Directive What It Does
defaults Sets default options for later directives
clean Removes broken symlinks from selected directories
create Creates directories
link Creates symlinks or hardlinks
shell Runs shell commands

More detail: User Guide

Common Commands

Validate without applying changes:

dotbot-go validate -c install.conf.yaml

This reports whether the configuration is valid and how many operations would be planned.

Print planned operations:

dotbot-go plan -c install.conf.yaml

Print planned operations as JSON:

dotbot-go plan -c install.conf.yaml --output json

Preview without changing files:

dotbot-go -c install.conf.yaml --dry-run

Run only link tasks:

dotbot-go -c install.conf.yaml --only link

Skip shell commands:

dotbot-go -c install.conf.yaml --except shell

Show more output:

dotbot-go -vv -c install.conf.yaml

Disable color:

dotbot-go -c install.conf.yaml --no-color

Force color when piping output:

dotbot-go -c install.conf.yaml --force-color

Stop after the first failed directive:

dotbot-go -c install.conf.yaml --exit-on-failure

Safe Linking Rules

dotbot-go will not overwrite a normal file or directory by default.

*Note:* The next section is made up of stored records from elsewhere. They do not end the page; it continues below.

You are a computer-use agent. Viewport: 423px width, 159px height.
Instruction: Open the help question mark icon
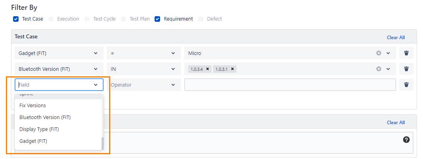tap(406, 140)
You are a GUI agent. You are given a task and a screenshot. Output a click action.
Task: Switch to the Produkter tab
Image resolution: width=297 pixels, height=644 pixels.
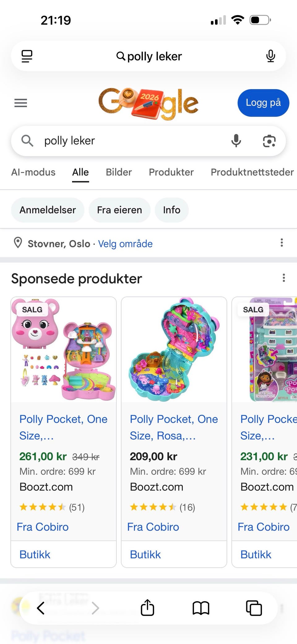(171, 172)
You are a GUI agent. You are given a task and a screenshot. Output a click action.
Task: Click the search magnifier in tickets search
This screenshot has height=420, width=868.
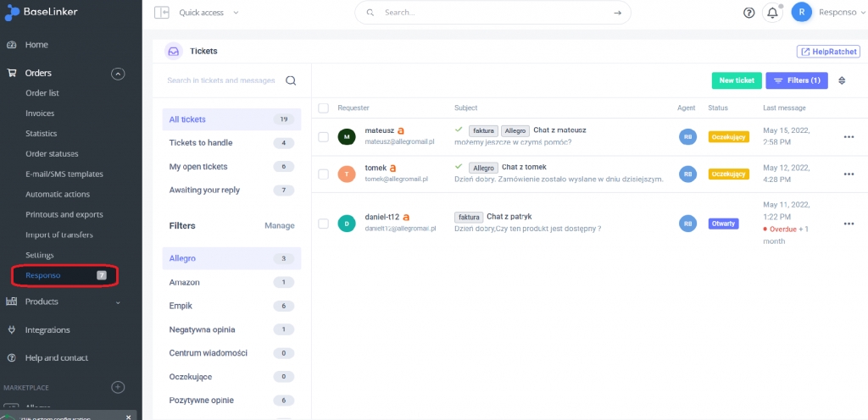(291, 80)
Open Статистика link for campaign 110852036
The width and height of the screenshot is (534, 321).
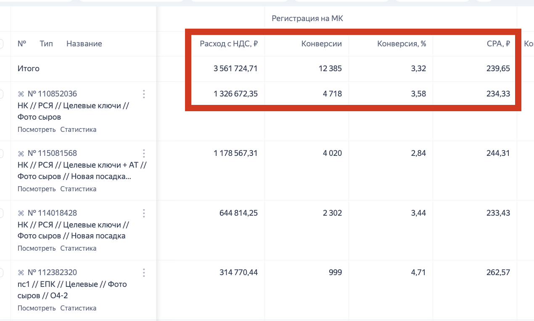tap(78, 130)
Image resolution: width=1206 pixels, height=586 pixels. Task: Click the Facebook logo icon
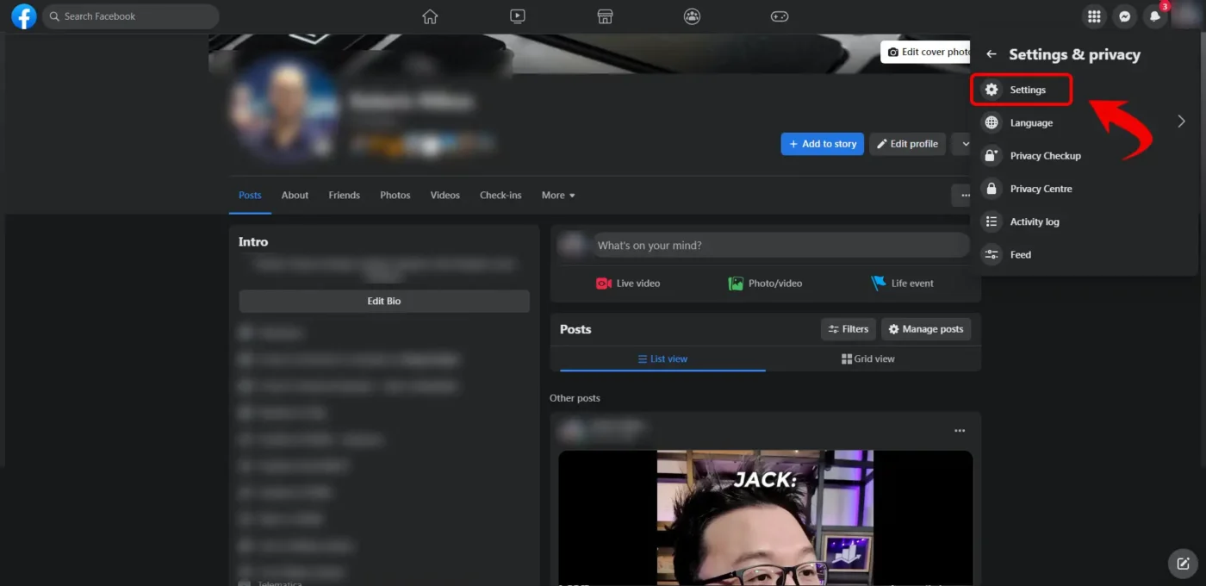23,16
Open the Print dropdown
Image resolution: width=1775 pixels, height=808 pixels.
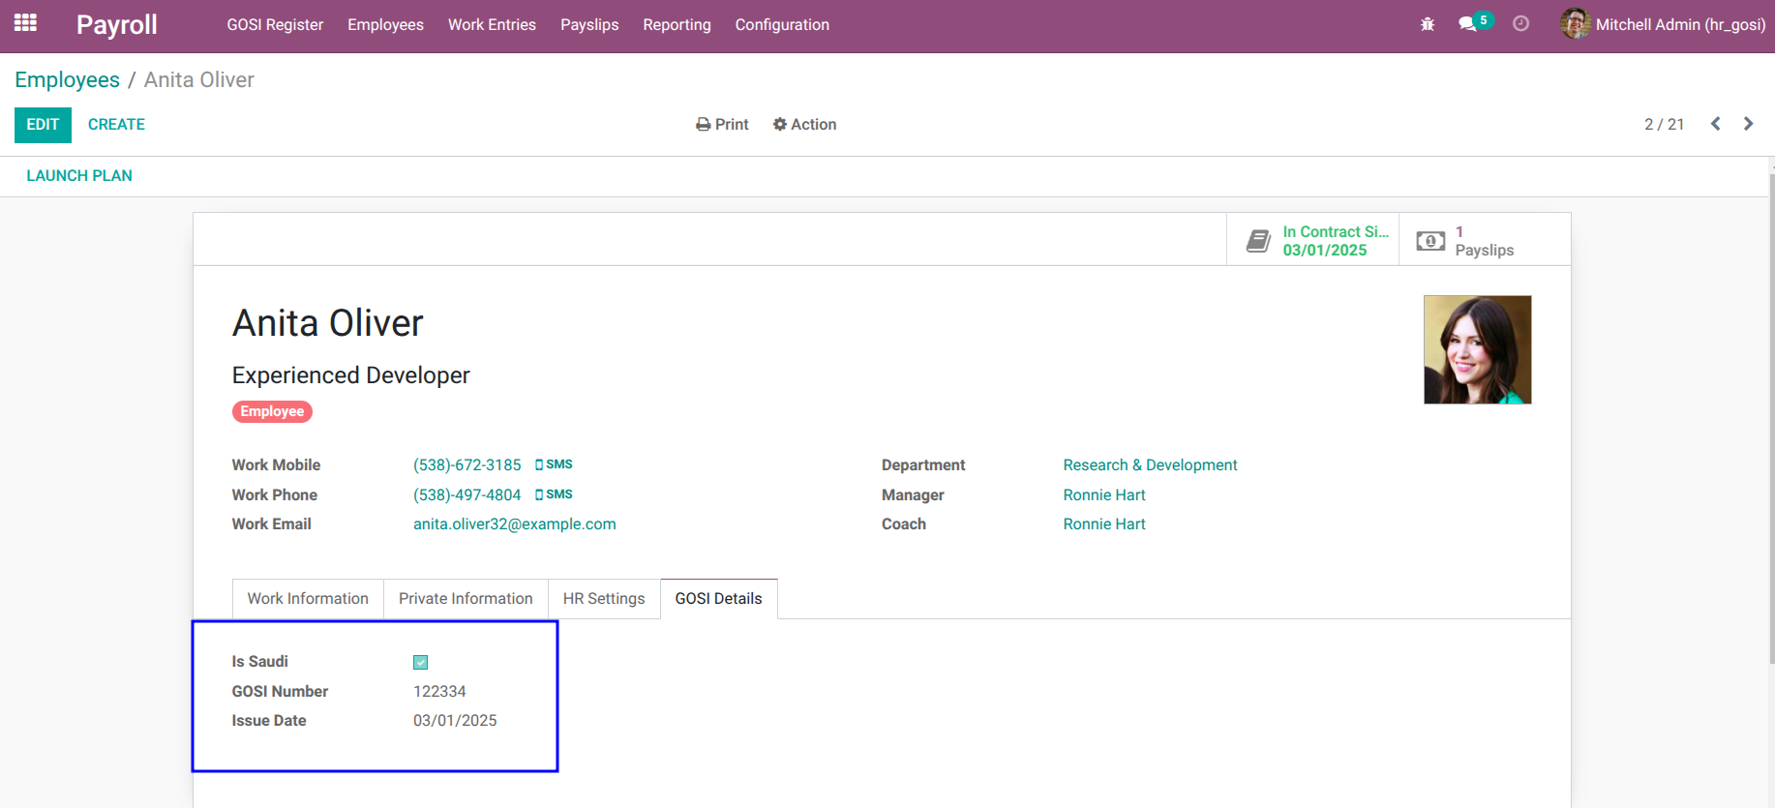(722, 124)
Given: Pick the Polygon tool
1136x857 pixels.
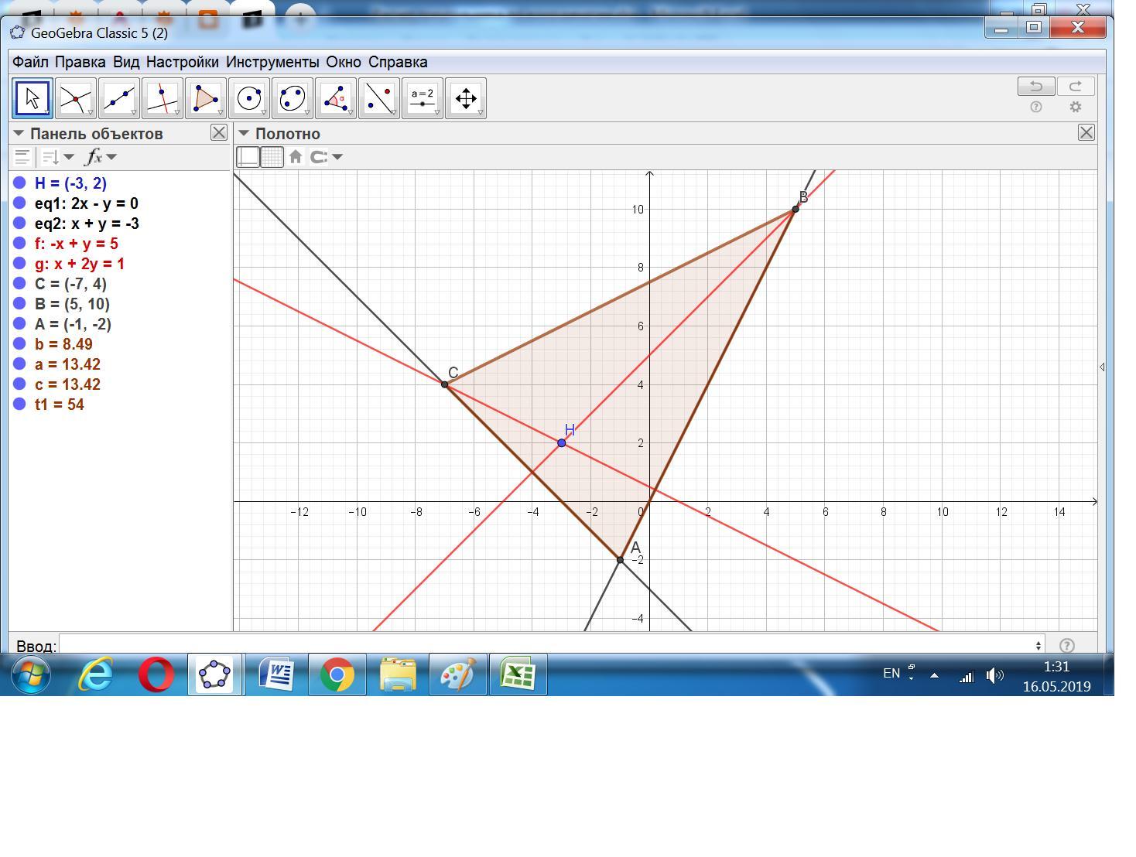Looking at the screenshot, I should tap(206, 98).
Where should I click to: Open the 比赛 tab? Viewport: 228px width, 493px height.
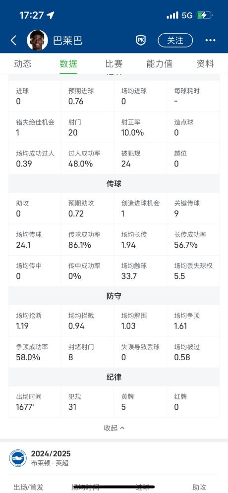114,64
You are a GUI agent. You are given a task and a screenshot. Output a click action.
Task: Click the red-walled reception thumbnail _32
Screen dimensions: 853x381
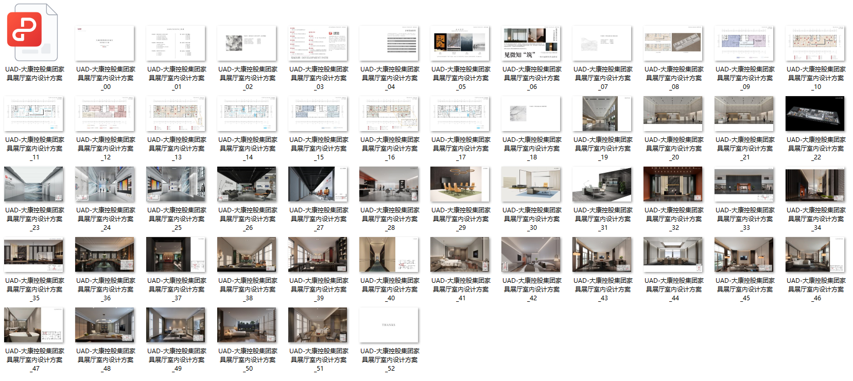(x=673, y=184)
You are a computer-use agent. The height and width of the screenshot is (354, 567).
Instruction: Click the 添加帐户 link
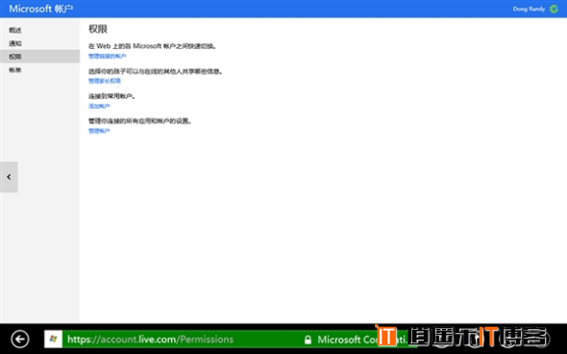pyautogui.click(x=99, y=106)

If a destination already exists:

  • use backup: true to rename the existing file before linking
  • use force: true only when you intentionally want to remove the existing path
  • use relink: true to replace an existing symlink

Example:

- link:
    ~/.vimrc:
      path: vimrc
      backup: true

Troubleshooting

If something looks wrong, start here:

dotbot-go -c install.conf.yaml --dry-run -vv

Common problems:

Problem What To Check
unsupported config file format File extension must be one of the supported extensions
configuration file must be a list of tasks YAML/JSON/JSON5 should be a list, TOML should use tasks
Link target does not exist Make sure the source file exists in your dotfiles repo
Existing file blocks a link Add backup: true, move the file manually, or intentionally use force: true
Shell command fails Run with -vv to see command output

More detail: Troubleshooting Guide

For Developers

Useful commands:

just --list
just verify
just vulncheck

Without just:

gofmt -w .
go mod tidy
golangci-lint run ./...
go test ./...
go test -race ./...
go vet ./...
GOTOOLCHAIN=go1.26.4+auto go run golang.org/x/vuln/cmd/govulncheck@latest ./...
go build -buildvcs=false -o bin/dotbot ./cmd/dotbot-go

Releases

GitHub Actions tests and builds the project on pushes and pull requests. To publish a release from the GitHub UI, run the Test, Build, and Release workflow manually, enter the version, and choose release or prerelease. The workflow creates the v tag, tests and builds that tag, and publishes the GitHub Release with Linux and macOS archives plus checksums.

Tags pushed directly still publish releases. When you push a tag that starts with v, for example v0.2.1, the workflow publishes a stable GitHub Release. Tags with prerelease suffixes, such as v0.2.1-rc.1, are published as prereleases.

Example:

git tag v0.2.1
git push origin v0.2.1

About

A Go implementation of Dotbot for managing dotfiles with declarative config, symlink creation, cleanup, directory creation, and shell commands.